Even more dramatically, Dayan instituted an “open bridges” policy, so that people in the West Bank could move freely across the Jordan River. In this manner the Arab citizens could commute to universities or meet with friends and family members. He hoped that the open bridges would bring Israelis and Arabs in touch with each other. Arabs were allowed to work in Israel, which created an economic boom in the West Bank and Gaza. But Dayan’s expectation th
at the free movement of people would lead to peaceful coexistence between the Israelis and Palestinians in the occupied territories proved to be illusory. The Arab countries did not reciprocate by allowing Israeli citizens to visit them, and the occupation only increased Palestinian radicalism, which led to acts of terror and harsh Israeli reprisals.

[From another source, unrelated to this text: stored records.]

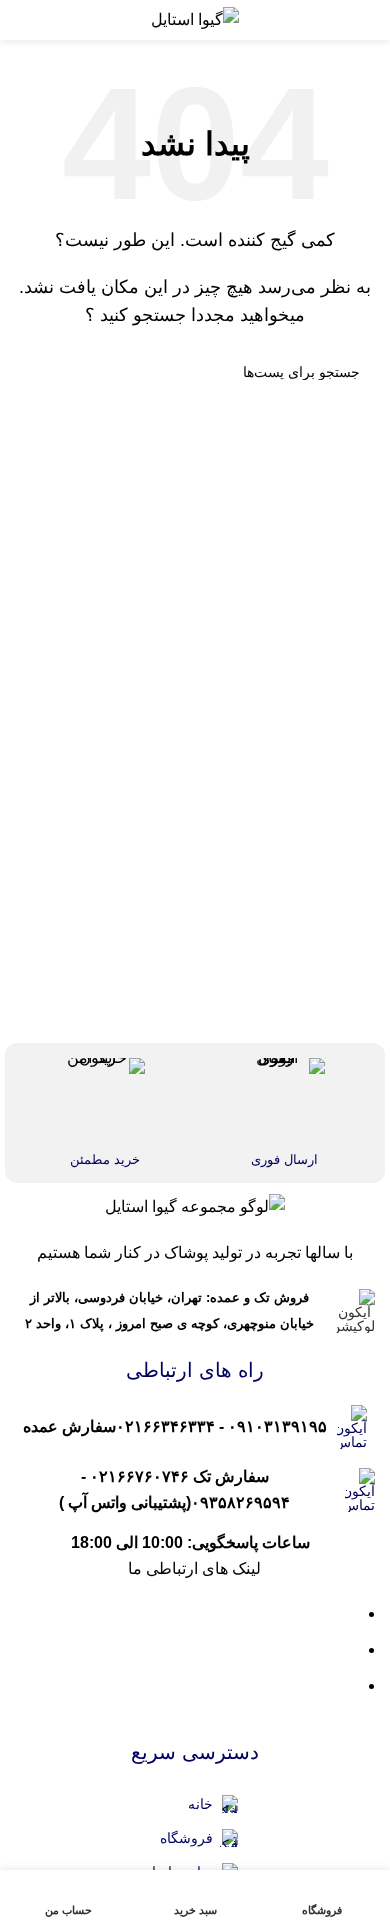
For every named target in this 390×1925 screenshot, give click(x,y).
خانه (200, 1804)
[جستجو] (38, 372)
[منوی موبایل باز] (354, 20)
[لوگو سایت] (195, 18)
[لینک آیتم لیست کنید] (195, 1427)
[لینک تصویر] (195, 1205)
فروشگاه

It had been Dayan’s decision to seize the West Bank, but in the process he created an enduring political problem, for which his idealism was no match. His policy of spreading Jewish settlements in the territories stood in the way of peace. Perhaps that was always his goal. In September 1967, right after the end of the war, he announced that one of his principal aims was to block the possibility of a future Arab majority in the occupied territories. This was at a time when not a single Jew lived there.
SADAT SHOWED no patience for Dayan’s compromise. He told Carter it was out of the question for Israelis to remain in the Sinai settlements, even if the land was returned to Egypt. Carter asked if he would permit Jews from any nation, including Israel, to live in other Egyptian cities, such as Cairo or Aswan.
“Of course.”
Then it wasn’t logical, Carter explained, that he would forbid them living in Sinai.
“Some things in the Middle East are not logical,” Sadat informed him.
While they were talking, the revised American proposal, incorporating the Israeli changes, finally arrived. Sadat looked it over and offered surprisingly few changes, except for one: he wanted Egyptian and Jordanian forces to be allowed in the West Bank and Gaza, so that it didn’t appear that he was consenting to exclusive Israeli military occupation. Carter suggested that he amend the document to include diplomatic recognition and an exchange of ambassadors as a gesture of goodwill, but Sadat choked, saying he couldn’t do that until Begin left office.